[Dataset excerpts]
________________________________________
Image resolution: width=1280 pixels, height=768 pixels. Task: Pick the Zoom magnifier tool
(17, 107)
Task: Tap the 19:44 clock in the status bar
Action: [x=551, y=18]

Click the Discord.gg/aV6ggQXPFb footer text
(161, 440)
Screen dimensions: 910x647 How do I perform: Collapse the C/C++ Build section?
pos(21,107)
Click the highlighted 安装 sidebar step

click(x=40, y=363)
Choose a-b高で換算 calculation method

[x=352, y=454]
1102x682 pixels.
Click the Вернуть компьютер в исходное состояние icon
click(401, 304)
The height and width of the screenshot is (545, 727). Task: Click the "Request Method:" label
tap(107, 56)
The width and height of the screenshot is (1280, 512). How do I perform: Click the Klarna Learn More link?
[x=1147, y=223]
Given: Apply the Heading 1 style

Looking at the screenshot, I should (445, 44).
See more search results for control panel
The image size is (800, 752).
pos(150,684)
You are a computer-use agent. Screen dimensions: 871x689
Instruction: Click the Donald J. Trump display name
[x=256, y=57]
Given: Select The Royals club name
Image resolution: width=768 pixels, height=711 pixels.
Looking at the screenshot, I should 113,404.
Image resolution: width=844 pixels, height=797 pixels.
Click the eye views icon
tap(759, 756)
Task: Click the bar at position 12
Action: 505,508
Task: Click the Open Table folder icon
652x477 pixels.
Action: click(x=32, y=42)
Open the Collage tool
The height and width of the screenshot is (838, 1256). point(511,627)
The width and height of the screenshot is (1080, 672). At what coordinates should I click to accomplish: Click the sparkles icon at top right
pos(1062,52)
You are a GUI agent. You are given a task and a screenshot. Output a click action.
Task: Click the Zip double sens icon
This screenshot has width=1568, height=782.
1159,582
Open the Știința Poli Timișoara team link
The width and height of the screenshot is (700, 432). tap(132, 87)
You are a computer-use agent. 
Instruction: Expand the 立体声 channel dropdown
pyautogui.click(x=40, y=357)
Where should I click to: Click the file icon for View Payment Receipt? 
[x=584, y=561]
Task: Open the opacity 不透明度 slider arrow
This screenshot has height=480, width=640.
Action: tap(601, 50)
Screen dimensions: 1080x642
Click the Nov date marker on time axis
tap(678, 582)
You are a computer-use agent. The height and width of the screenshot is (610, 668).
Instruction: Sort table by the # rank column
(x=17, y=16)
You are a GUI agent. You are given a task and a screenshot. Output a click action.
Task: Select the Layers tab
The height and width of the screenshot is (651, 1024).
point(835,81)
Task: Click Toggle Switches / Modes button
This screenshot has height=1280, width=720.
________________________________________
▶ Your task
State the number of lines in the records that include "agent", and write nothing else.

▶ Solution to this task
5